PASSAGE PROVIDED below:

Thursday, 23 February 2017

Mulga; face of the inland

This is another in an irregular series on (mostly Australian) trees. It's been a while since I posted one of these, but you can find some past ones here, here, and here

It is a remarkable fact that some 20-25% of the entire continent comprises semi-arid woodland dominated by just one tree - the hardy Mulga, Acacia aneura
Map of Mulga range from Atlas of Living Australia; in fact this map implies a greater even than
25% coverage, but I think the significant word is 'dominated'. This map includes more scattered stands,
in addition to the vast areas with just one dominant species.
(And I think we can discount records from Brisbane, Victoria and Adelaide, as well as up towards
the Top End, as being either errors or plantings.)
A drive through the inland of Australia can involve hundreds of kilometres of this habitat; these three photos show Mulga plains in different parts of Australia.
From Chambers Pillar, south-east of Alice Springs, central Australia.

Near Quilpie, south-west Queensland.

Idalia National Park, central Queensland.
Having made the claim about 'one species' however, it may not be quite that neat, as nature is wont to do to our attempts to create tidy little boxes. It is certainly a very variable species (which is perhaps not surprising over such a vast range), with very different foliages.
Mulga near Windorah, south-west Queensland; note the slender foliage.

Mulga near Cobar, central western New South Wales.

End of PASSAGE PROVIDED.

BRIEF 1: Summarize the Mulga post in two sentences.
BRIEF 2: Extract the part of the Mulga post from "(And I think" up to and including "Springs, central Australia.", word for word.
The listing after this text can be left aside.

RECORDED DATA below:

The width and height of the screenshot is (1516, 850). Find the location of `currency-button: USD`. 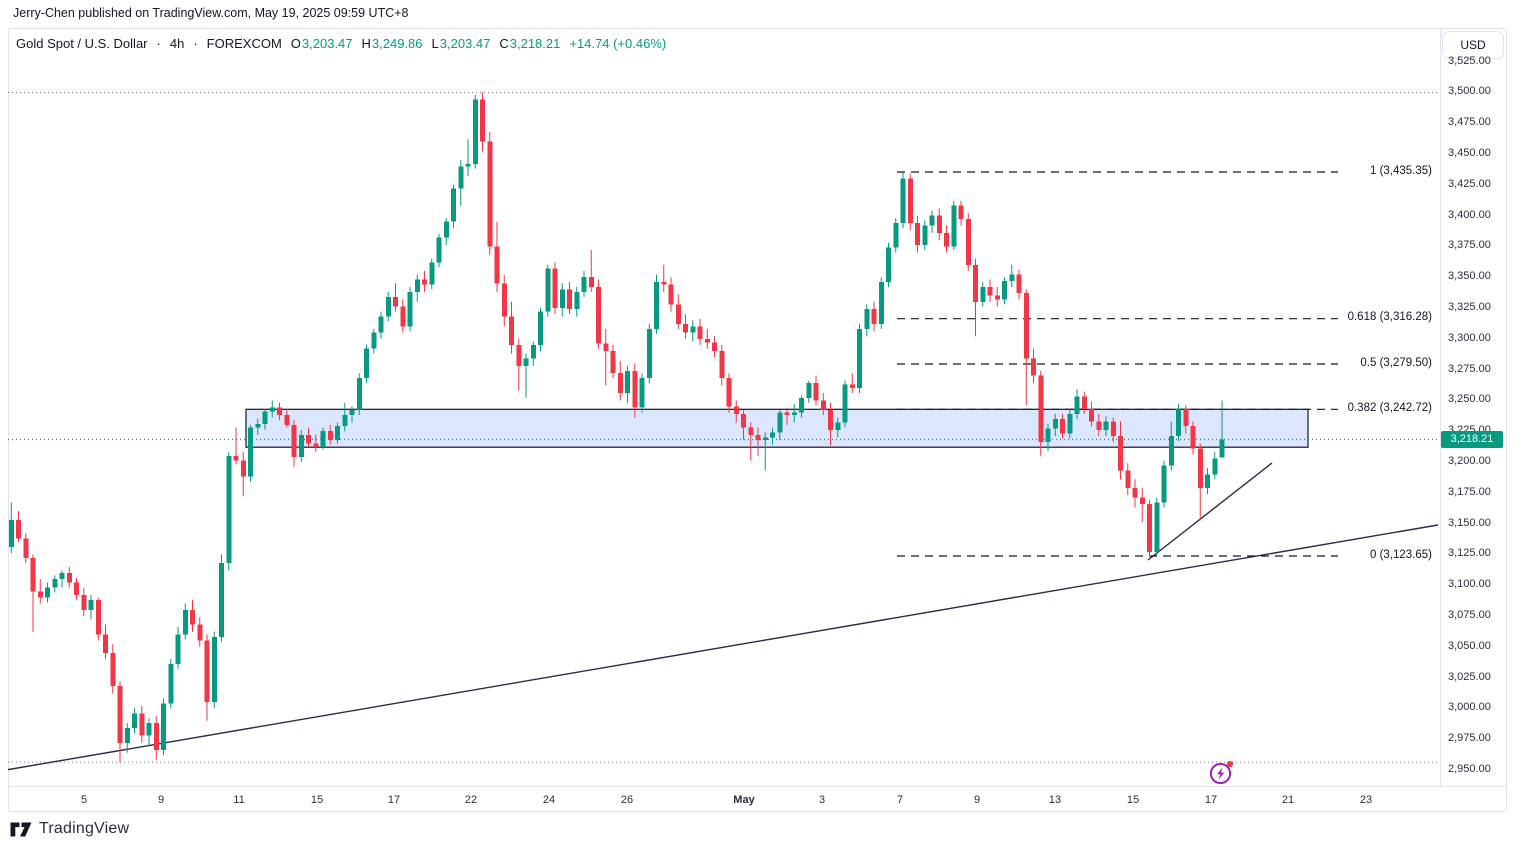

currency-button: USD is located at coordinates (1473, 45).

End of RECORDED DATA.

TASK RESPONSE 1: The hardy Mulga, Acacia aneura, dominates semi-arid woodland covering some 20-25% of the entire Australian continent, and a drive through the inland can pass through hundreds of kilometers of it. It is a very variable species across its vast range, with very different foliages.

TASK RESPONSE 2:
(And I think we can discount records from Brisbane, Victoria and Adelaide, as well as up towards
the Top End, as being either errors or plantings.)
A drive through the inland of Australia can involve hundreds of kilometres of this habitat; these three photos show Mulga plains in different parts of Australia.
From Chambers Pillar, south-east of Alice Springs, central Australia.